··· Information given

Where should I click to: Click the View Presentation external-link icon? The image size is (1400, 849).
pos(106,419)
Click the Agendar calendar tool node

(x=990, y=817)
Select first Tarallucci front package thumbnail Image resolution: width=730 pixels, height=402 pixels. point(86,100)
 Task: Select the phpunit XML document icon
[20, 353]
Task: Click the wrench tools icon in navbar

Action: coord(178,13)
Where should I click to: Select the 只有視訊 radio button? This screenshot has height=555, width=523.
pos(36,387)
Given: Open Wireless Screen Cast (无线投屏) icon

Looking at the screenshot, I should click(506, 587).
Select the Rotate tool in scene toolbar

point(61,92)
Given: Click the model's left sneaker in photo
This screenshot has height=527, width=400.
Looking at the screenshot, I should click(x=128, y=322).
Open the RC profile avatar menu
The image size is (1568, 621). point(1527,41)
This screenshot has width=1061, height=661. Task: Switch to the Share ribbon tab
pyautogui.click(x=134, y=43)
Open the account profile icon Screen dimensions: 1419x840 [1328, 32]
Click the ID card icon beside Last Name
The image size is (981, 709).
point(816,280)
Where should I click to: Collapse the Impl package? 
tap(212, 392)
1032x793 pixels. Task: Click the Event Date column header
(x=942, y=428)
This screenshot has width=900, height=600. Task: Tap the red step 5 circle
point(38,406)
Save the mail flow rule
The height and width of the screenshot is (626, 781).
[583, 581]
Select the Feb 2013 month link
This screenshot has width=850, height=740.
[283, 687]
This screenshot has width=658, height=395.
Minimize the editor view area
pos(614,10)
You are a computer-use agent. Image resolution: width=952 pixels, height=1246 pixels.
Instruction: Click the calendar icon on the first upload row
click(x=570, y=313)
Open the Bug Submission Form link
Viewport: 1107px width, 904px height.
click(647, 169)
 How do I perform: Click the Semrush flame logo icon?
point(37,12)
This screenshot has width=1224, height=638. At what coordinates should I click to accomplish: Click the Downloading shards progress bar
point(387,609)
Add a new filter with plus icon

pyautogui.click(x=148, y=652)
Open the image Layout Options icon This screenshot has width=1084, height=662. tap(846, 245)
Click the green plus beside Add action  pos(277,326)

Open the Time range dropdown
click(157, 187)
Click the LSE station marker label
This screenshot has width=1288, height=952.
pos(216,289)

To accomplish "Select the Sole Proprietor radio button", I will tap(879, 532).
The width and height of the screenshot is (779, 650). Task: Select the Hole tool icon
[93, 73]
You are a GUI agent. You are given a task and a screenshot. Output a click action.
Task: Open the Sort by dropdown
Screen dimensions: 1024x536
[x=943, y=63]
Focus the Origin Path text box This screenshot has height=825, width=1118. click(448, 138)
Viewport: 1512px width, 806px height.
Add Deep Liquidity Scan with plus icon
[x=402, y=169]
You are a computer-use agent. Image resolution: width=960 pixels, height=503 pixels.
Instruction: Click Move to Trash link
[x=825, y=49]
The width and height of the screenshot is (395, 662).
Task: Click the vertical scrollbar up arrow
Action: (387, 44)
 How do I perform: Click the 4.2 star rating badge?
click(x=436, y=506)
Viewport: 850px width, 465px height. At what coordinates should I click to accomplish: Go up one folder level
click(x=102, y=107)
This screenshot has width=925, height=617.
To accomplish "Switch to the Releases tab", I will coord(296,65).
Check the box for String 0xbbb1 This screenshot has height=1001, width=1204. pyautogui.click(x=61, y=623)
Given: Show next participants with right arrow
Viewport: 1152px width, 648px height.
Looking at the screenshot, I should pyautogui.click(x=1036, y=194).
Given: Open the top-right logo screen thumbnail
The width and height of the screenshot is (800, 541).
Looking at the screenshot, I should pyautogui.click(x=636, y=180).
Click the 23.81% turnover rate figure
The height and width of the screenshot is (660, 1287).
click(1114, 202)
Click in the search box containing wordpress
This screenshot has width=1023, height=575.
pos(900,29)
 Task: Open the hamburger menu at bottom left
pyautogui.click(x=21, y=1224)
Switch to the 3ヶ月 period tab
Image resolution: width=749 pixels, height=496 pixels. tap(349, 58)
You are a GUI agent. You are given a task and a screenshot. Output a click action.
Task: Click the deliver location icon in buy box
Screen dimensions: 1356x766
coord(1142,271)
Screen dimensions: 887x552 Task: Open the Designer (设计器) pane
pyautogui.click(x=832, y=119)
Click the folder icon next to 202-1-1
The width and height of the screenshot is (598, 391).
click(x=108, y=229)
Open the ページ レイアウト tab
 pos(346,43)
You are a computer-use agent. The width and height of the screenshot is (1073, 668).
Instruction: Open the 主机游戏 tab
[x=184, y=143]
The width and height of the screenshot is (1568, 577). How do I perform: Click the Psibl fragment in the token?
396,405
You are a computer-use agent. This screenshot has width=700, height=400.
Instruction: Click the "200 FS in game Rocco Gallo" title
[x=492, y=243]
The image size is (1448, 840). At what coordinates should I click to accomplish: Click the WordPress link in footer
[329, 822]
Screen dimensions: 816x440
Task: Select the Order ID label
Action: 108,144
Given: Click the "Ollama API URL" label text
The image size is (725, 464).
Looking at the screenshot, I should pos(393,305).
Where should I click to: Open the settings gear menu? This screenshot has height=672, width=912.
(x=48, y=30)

······

• Assigned task
Wherever the string "text" occurs in the entries, copy that whole line.

• Solution to this problem
Focus the Origin Path text box This screenshot has height=825, width=1118. click(448, 138)
Given: Click the "Ollama API URL" label text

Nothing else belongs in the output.